I’ve rarely seen very religious people weep. They’re so used to putting on a front and/or trying to accept the belief that “it all happened for a reason” that when it comes to grief and loss, they have a hard time realizing it and can only eek out a couple tears. In my opinion, they’re trying too hard to act like an immutable God that doesn’t exist.

Jesus wept. Part of the reason death doesn’t affect us is because we have a theology that promotes an unaffected God. I wonder how we’d approach funerals and the bereaved if we really believed that Jesus not only wept, but he probably still weeps today with us.

Three: Try Holy Saturday.

In traditional religious calendars, the day in-between “Good Friday” and “Easter” is called “Holy Saturday.” “Holy Saturday” is the day the disciple’s hopes and beliefs were engulfed in death and silence as they viewed their Messiah’s death without the knowledge of the resurrection.

And in some sense, the family that you’re addressing is presently in “Holy Saturday.” Sure, you can tell them about Easter, but Sunday hasn’t come for them…yet. But doubt and silence has. And while you might be living in Sunday, they’re living in Saturday, and I’m not sure if it’s our job to celebrate Easter when their loved one has just died.

Take time (maybe hours) to sit with the family a day or two before the funeral services. Sit in silence. Let them express their memories, their joys, and let them express their doubts as you enter with them into the holiness of Saturday.

Four: Try Not Preaching the Gospel.

Pastors are losing touch, and celebrants are taking their place. The reason for pastors losing touch is that their Gospel is out of touch with the present, as it’s so focused on the future.

Most Christians are more worried about getting the individual soul to heaven than about bringing the kingdom to the world. We’re more worried about getting “decisions for Jesus” than we are about making Jesus disciples who will transform the world now.

In the context of a funeral, part of “transforming the world now” is addressing death as real, our grief as real, acknowledging the sorrow of God over death, and yet planting that seed of hope in the Kingdom come and resurrection.

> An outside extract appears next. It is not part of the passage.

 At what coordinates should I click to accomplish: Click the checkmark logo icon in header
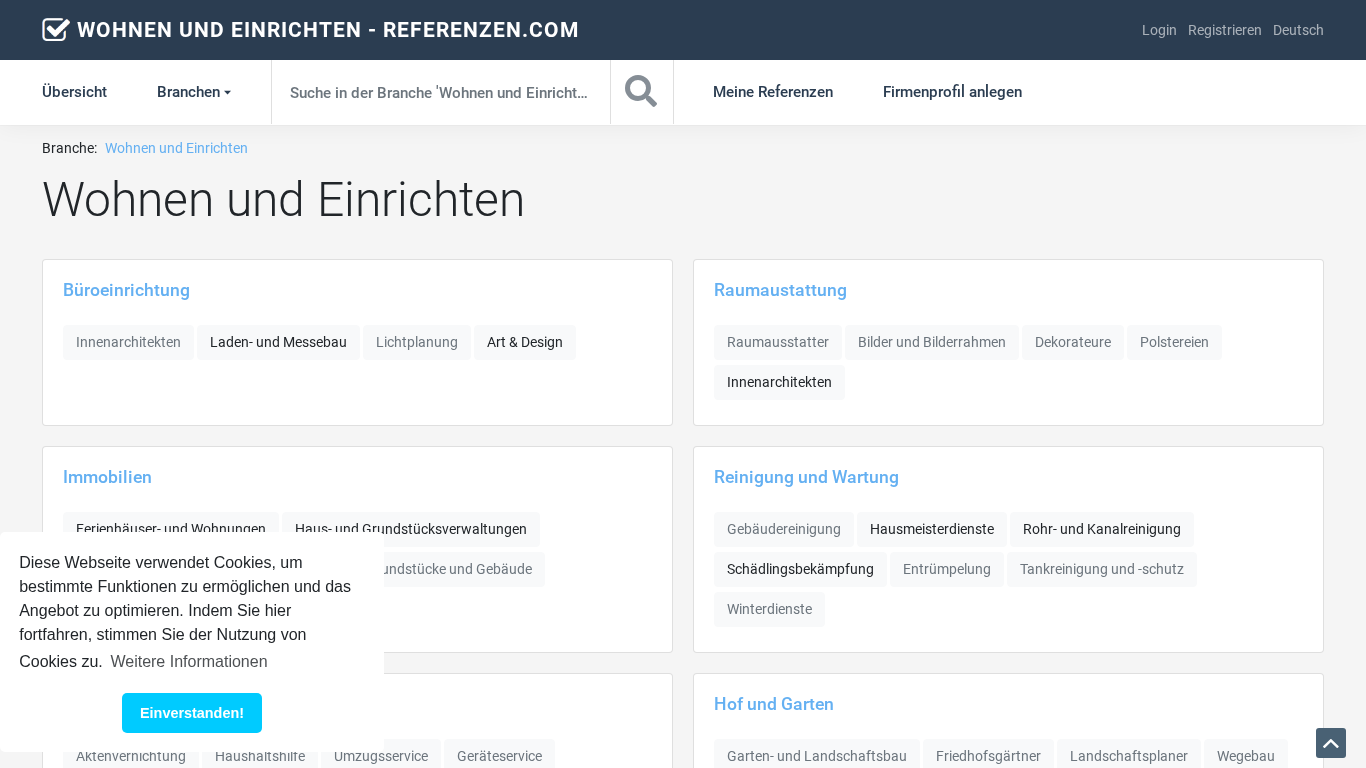(x=56, y=30)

It’s bringing our memories of this world together with our hope of the world that’s been inaugurated by Christ and is here but is still not yet. The Gospel isn’t about bringing somebody to heaven. It’s about bringing heaven to us. Wasn’t that the Good News– that the Messiah had come to dwell with humanity?

If heaven can be brought to a funeral through good memories, love, tears, laughter, correction, and the hope of Christ, then by all means, preach it.

Five: Try Silencing Your Voice

Allowing others to speak. Less is more: more laughter, more tears, more people paying attention, more life amidst death, all by allowing the plurality of others’ voices to shape the life of the deceased during the service. Learning the art of encouraging people to share takes time, but it’s well worth it and starts with a simple question, “Who’d like to share some memories?”

Sure, the funeral services might take longer. Sure, there might be a story or two that makes you feel uncomfortable. But then, when everyone’s done sharing, they’re ready for you. You, the pastor, who has shared in their bereavement and shared in their Holy Saturday – they’re ready for you to share with them the fellow suffering of Christ in death and the hope of the resurrection.